Anjani Kumar Mishra, J.@mdashHeard Shri H.M. Srivastava, learned Counsel for the petitioner. Caveat had been filed on behalf of respondent

Nos. 2 and 3 through Ms. Usha Srivastava and Shri L.C. Mishra, I have also heard the Counsel representing the caveators. The writ petition

arises out of proceedings for allotment of chaks and is directed against an order dated 4.4.2014 passed by the respondent No. 1, the Deputy

Director of Consolidation (the DDC), Bulandshahar in Revision No. 285 (Ajai Pal v. Bhupal and others).

2. The dispute between the parties who are real brothers is with respect to plot No. 927, area 1.3365 hectare. It is the admitted case of the parties

that each of the three brothers, namely, the petitioner and the respondent Nos. 2 and 3 have 1/3 share each in this disputed plot.
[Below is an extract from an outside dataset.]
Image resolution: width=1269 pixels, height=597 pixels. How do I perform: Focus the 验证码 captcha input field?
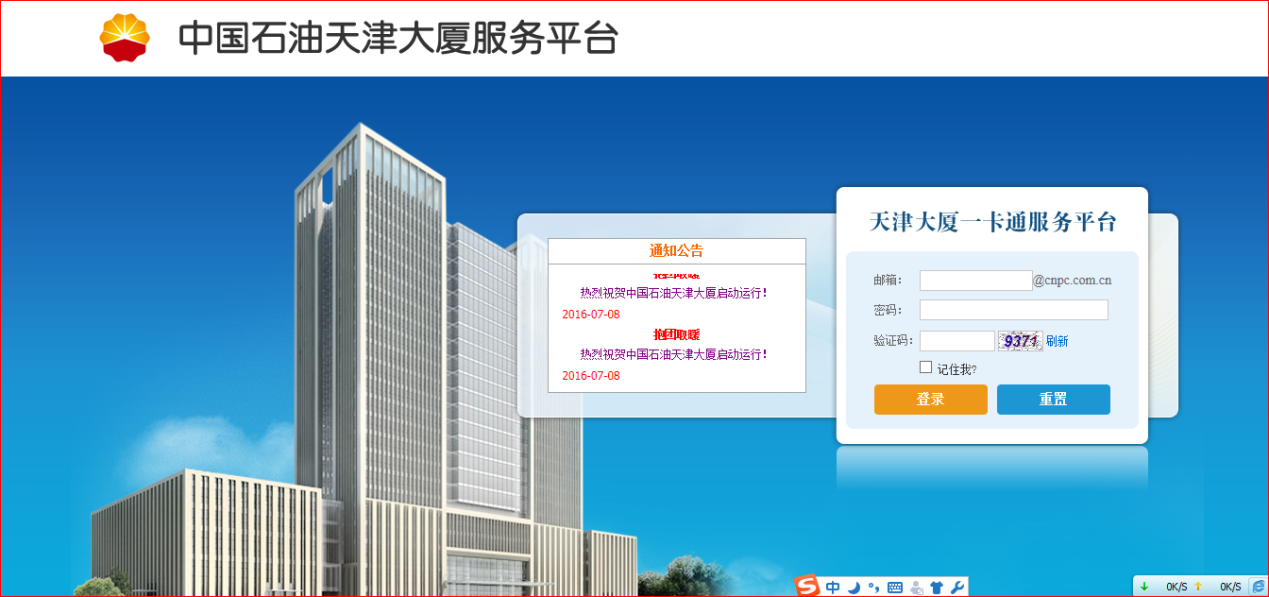[956, 341]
3. On the start of the consolidation operations, objections u/s 20(1) of the Act were filed by all the three brothers, which were consolidated and

decided by a common judgment dated 7.7.2000 passed by the Consolidation Officer (the C.O.).

4. Aggrieved by the order, the respondent Nos. 2 and 3 filed a time barred appeal against the order passed by the C.O. which was dismissed on

31.7.2013.

5. The Settlement Officer, Consolidation (the S.O.C.) recorded at the explanation furnished in the inordinate delay in filing the appeal was not

satisfactory. He was also recorded that the case of the appellants that they were not aware of the modification made in their chaks by the C.O.

was not liable to be believed. It was further recorded that the final record had been prepared and notification u/s 52 had been issued closing

consolidation operations and, therefore, it was not possible to grant any relief to the appellants. On the aforesaid reasoning the appeal was

dismissed as being highly time barred. It is also relevant to note that the S.O.C. has also observed in his order that during the hearing of the appeal

a compromise was filed with a demand that the chaks be allotted as mentioned in the compromise.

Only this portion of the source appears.